Work instructions: Quote exactly and only this range of lines in the data below: the line that holds "The image size is (721, 1568)." to the line that holds "You are a computer-use agent. Screen", both included.

Given data:

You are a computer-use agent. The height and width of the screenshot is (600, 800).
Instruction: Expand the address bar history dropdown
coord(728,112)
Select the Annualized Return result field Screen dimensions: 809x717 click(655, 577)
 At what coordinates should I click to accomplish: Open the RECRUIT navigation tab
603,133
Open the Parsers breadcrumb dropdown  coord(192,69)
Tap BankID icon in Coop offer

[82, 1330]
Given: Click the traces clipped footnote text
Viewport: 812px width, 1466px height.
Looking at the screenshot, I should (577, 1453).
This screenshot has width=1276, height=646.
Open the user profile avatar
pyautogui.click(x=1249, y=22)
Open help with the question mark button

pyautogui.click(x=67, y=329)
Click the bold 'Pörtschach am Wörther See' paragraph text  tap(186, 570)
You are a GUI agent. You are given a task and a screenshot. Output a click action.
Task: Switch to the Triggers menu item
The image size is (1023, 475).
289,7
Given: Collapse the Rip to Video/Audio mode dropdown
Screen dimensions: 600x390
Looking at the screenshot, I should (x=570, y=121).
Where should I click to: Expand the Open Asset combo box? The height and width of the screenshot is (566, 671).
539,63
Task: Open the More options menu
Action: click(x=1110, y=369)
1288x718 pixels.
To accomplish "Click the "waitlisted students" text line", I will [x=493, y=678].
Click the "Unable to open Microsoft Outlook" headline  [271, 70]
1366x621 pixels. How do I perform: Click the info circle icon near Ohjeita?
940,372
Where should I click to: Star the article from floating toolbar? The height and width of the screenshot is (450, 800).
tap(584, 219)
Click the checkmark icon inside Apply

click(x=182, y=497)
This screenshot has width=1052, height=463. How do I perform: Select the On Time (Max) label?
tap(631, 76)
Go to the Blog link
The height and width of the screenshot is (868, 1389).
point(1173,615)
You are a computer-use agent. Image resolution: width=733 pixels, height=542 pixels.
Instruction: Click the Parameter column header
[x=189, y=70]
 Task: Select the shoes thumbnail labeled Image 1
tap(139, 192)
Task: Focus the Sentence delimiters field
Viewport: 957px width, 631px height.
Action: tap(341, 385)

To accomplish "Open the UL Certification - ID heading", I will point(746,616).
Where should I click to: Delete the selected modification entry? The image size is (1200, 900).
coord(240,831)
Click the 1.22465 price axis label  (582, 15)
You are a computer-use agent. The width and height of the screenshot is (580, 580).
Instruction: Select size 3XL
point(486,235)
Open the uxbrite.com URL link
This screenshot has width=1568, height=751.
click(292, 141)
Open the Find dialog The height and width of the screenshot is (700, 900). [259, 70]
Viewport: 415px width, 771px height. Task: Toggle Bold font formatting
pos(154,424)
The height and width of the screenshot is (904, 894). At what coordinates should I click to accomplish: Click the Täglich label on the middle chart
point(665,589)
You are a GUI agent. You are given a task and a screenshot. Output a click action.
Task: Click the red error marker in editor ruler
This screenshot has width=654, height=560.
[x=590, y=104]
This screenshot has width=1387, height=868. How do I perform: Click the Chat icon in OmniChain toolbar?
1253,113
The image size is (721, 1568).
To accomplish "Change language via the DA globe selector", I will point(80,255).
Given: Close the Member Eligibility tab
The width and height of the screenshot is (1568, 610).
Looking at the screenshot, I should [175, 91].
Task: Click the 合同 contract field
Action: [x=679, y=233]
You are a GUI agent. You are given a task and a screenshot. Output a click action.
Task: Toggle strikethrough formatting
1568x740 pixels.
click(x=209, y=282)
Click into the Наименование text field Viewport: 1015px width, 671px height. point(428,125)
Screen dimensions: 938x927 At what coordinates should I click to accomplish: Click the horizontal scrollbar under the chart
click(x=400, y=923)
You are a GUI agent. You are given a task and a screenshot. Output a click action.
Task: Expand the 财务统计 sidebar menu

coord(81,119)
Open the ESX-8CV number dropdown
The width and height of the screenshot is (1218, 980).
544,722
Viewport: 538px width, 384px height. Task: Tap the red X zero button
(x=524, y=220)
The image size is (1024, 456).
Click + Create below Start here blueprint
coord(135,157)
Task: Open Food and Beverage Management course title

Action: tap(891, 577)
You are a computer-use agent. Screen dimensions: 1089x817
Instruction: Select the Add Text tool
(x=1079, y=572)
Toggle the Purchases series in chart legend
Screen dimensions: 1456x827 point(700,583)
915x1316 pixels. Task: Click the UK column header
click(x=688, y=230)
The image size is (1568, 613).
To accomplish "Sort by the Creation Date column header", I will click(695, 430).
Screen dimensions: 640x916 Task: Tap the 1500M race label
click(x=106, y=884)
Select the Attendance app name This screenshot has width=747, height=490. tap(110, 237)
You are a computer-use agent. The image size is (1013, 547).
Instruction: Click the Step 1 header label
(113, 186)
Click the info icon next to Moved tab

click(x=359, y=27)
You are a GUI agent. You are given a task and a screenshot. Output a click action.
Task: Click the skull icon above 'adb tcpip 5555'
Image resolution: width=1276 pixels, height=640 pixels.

Response to this exercise:
The image size is (721, 1568).
To accomplish "Change language via the DA globe selector", I will point(80,255).
Given: Close the Member Eligibility tab
The width and height of the screenshot is (1568, 610).
Looking at the screenshot, I should [175, 91].
Task: Click the 合同 contract field
Action: [x=679, y=233]
You are a GUI agent. You are given a task and a screenshot. Output a click action.
Task: Toggle strikethrough formatting
1568x740 pixels.
click(x=209, y=282)
Click into the Наименование text field Viewport: 1015px width, 671px height. point(428,125)
Screen dimensions: 938x927 At what coordinates should I click to accomplish: Click the horizontal scrollbar under the chart
click(x=400, y=923)
You are a GUI agent. You are given a task and a screenshot. Output a click action.
Task: Expand the 财务统计 sidebar menu

coord(81,119)
Open the ESX-8CV number dropdown
The width and height of the screenshot is (1218, 980).
544,722
Viewport: 538px width, 384px height. Task: Tap the red X zero button
(x=524, y=220)
The image size is (1024, 456).
Click + Create below Start here blueprint
coord(135,157)
Task: Open Food and Beverage Management course title

Action: tap(891, 577)
You are a computer-use agent. Screen dimensions: 1089x817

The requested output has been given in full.